In the records below, begin at the line containing "How do I perform: Switch" and end at the line containing "Task: Toggle the Instant3D mode"; quote every line in that span exactly, including both boundary lines, and no others.

- [DATA SUPPLIED]:
━━━━
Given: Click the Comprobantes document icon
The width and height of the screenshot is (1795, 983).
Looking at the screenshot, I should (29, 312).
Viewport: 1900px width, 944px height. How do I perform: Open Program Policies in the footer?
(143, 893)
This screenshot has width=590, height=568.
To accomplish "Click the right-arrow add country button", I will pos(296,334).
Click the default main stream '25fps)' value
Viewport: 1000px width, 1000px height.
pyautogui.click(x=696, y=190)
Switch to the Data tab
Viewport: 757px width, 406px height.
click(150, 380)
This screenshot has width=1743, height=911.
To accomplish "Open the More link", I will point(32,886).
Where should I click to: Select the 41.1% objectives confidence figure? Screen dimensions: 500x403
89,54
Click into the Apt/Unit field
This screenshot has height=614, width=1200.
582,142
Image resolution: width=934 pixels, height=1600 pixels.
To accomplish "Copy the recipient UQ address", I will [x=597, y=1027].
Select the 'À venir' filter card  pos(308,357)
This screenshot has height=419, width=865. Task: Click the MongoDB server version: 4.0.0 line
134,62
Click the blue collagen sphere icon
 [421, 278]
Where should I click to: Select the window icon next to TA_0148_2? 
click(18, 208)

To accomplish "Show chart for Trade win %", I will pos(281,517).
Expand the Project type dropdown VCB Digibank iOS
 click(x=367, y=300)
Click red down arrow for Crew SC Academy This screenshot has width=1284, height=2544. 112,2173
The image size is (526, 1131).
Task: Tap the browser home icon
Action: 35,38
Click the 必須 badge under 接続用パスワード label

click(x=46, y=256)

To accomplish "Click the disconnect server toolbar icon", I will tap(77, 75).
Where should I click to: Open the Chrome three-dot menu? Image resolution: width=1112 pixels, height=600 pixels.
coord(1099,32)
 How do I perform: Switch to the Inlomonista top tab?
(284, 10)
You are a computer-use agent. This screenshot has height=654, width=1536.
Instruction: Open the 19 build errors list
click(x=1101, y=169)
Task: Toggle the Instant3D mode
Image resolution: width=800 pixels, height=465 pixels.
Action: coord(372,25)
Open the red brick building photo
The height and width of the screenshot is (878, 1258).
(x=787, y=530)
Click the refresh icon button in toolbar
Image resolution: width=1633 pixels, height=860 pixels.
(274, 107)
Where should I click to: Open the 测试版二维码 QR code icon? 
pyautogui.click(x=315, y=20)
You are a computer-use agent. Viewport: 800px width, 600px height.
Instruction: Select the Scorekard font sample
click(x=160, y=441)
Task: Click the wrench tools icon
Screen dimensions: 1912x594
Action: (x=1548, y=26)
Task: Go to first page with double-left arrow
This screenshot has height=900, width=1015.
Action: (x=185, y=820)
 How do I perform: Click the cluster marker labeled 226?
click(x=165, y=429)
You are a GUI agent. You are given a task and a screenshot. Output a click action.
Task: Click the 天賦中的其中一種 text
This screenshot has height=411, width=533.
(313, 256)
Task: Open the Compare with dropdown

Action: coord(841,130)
━━━━
- [THE ANSWER]:
 How do I perform: Switch to the Inlomonista top tab?
(284, 10)
You are a computer-use agent. This screenshot has height=654, width=1536.
Instruction: Open the 19 build errors list
click(x=1101, y=169)
Task: Toggle the Instant3D mode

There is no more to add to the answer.